* TASK GOAL: Copy everything from the line containing "Sitemap (179, 2484)" down to the line containing "Rugby League (258, 401)" word for word, including both of those lines.

>>>>>

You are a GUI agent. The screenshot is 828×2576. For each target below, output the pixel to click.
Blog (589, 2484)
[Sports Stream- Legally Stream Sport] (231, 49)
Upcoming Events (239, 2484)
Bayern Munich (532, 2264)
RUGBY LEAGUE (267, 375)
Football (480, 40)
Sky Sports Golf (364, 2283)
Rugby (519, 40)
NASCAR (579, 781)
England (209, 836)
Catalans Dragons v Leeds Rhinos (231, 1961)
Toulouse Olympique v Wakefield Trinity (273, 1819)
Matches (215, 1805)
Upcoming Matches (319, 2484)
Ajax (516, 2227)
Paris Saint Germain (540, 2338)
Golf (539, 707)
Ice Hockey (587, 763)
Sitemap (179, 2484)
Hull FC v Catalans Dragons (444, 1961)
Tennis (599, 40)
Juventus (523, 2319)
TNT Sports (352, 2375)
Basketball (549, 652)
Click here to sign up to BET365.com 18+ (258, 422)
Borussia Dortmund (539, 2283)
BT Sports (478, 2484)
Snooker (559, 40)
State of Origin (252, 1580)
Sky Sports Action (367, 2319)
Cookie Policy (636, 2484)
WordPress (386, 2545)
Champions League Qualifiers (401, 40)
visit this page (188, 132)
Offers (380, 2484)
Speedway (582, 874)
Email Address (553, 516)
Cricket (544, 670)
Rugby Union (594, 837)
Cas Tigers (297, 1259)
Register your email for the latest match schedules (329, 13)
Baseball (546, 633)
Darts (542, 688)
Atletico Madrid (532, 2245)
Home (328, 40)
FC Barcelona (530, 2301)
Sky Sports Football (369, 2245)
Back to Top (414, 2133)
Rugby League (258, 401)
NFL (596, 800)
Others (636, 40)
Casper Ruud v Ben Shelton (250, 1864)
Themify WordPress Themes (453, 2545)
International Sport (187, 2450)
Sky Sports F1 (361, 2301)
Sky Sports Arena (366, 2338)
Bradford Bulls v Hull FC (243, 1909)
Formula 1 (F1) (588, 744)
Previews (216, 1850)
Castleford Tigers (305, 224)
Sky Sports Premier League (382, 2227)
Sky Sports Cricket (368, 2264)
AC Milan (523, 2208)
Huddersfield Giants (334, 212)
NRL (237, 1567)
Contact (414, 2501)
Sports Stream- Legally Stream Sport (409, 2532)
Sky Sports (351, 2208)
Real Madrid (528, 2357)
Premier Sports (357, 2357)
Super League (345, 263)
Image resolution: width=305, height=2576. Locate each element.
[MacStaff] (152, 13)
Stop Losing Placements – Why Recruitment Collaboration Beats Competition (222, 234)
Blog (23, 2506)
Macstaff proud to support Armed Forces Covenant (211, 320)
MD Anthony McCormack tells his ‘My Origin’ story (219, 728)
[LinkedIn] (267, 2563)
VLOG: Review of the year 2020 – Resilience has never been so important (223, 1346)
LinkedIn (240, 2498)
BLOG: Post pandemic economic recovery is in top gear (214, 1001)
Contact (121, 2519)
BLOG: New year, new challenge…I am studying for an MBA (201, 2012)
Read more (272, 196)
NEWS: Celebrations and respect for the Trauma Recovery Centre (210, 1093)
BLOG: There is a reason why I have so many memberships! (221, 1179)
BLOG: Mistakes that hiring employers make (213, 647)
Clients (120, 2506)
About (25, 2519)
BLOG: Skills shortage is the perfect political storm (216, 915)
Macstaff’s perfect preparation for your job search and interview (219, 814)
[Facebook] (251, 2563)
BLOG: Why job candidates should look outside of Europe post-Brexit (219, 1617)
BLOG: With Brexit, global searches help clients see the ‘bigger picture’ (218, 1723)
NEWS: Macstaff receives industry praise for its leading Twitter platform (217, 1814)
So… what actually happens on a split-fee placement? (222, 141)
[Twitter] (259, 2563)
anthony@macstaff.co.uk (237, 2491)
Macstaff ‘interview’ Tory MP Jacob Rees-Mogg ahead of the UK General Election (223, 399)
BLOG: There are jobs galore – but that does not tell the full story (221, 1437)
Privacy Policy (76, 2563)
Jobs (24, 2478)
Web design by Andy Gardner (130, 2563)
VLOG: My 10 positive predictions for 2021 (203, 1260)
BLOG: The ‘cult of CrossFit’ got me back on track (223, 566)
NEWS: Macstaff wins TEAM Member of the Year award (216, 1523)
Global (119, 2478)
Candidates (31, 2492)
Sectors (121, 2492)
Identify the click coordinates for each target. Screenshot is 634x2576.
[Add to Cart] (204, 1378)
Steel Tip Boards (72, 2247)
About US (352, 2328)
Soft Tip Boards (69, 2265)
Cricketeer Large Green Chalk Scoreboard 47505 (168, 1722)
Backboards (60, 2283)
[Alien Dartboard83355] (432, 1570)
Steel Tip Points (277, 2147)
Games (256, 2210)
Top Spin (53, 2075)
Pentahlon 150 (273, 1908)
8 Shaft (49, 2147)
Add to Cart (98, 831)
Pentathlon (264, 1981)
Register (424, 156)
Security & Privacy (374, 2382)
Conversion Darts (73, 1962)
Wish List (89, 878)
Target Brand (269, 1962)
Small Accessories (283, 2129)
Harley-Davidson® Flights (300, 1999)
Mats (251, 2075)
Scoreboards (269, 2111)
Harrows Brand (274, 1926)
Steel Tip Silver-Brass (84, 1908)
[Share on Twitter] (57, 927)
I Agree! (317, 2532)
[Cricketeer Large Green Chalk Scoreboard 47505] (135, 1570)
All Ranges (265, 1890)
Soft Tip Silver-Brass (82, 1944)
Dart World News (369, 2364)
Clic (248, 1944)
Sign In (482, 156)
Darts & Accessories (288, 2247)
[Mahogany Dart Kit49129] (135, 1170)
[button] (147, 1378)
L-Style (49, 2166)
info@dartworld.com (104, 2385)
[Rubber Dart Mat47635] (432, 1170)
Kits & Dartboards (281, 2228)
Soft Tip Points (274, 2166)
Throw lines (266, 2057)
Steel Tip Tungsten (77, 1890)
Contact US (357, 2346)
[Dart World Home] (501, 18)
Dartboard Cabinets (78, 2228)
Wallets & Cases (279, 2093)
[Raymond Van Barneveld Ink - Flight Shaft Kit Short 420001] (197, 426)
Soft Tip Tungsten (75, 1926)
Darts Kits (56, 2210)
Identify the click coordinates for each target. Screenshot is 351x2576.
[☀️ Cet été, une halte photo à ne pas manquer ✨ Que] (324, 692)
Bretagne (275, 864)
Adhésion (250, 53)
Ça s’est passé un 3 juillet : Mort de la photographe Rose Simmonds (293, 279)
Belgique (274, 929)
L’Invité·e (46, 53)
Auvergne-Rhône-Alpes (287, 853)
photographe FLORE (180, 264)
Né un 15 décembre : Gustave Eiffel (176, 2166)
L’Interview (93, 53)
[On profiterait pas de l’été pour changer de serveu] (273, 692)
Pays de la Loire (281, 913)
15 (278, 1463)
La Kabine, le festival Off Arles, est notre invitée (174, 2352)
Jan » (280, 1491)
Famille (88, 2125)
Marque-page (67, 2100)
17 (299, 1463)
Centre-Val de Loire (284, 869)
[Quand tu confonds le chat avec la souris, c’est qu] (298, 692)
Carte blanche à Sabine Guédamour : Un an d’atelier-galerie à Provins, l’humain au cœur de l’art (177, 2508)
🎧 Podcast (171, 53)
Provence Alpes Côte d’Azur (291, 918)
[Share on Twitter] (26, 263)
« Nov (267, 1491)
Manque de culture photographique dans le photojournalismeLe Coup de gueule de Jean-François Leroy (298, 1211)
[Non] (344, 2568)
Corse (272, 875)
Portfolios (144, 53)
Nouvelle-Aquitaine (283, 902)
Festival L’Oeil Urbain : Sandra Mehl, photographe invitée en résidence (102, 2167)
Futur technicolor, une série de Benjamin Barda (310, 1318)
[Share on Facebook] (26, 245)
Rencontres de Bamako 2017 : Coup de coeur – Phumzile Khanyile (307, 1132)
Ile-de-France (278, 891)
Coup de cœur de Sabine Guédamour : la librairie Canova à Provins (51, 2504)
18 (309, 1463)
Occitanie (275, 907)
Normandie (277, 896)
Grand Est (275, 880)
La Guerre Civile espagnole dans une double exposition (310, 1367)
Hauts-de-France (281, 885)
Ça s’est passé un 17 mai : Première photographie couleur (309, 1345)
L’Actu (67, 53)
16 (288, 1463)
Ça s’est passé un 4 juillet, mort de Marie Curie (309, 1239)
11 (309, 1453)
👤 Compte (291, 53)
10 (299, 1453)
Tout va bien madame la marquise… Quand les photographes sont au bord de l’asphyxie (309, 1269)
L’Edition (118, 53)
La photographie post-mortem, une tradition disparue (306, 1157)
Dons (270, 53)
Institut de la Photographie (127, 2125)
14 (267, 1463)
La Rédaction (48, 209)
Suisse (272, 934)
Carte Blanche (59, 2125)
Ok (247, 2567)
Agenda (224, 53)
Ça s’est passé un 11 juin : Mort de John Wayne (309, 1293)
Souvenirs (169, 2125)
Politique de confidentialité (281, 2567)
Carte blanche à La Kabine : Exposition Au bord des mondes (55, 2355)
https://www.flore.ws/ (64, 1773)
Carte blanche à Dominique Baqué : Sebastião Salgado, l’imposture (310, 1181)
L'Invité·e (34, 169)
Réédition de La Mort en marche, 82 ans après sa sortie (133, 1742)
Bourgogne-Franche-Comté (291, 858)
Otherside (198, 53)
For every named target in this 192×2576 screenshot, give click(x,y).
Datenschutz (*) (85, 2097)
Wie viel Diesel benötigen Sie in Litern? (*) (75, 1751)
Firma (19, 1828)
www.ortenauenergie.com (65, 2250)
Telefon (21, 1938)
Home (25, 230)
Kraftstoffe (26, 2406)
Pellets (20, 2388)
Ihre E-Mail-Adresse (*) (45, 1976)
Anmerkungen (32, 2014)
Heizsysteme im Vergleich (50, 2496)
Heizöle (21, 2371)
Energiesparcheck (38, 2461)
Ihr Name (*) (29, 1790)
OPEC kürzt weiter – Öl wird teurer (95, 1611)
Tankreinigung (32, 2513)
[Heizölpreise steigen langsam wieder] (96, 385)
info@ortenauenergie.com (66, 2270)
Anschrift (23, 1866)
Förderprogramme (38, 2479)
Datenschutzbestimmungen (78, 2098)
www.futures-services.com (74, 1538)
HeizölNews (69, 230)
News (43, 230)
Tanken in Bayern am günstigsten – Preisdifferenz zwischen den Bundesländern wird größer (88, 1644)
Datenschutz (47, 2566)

<<<<<

* EXPECTED OUTPUT:
Sitemap (179, 2484)
Hull FC v Catalans Dragons (444, 1961)
Tennis (599, 40)
Juventus (523, 2319)
TNT Sports (352, 2375)
Basketball (549, 652)
Click here to sign up to BET365.com 18+ (258, 422)
Borussia Dortmund (539, 2283)
BT Sports (478, 2484)
Snooker (559, 40)
State of Origin (252, 1580)
Sky Sports Action (367, 2319)
Cookie Policy (636, 2484)
WordPress (386, 2545)
Champions League Qualifiers (401, 40)
visit this page (188, 132)
Offers (380, 2484)
Speedway (582, 874)
Email Address (553, 516)
Cricket (544, 670)
Rugby Union (594, 837)
Cas Tigers (297, 1259)
Register your email for the latest match schedules (329, 13)
Baseball (546, 633)
Darts (542, 688)
Atletico Madrid (532, 2245)
Home (328, 40)
FC Barcelona (530, 2301)
Sky Sports Football (369, 2245)
Back to Top (414, 2133)
Rugby League (258, 401)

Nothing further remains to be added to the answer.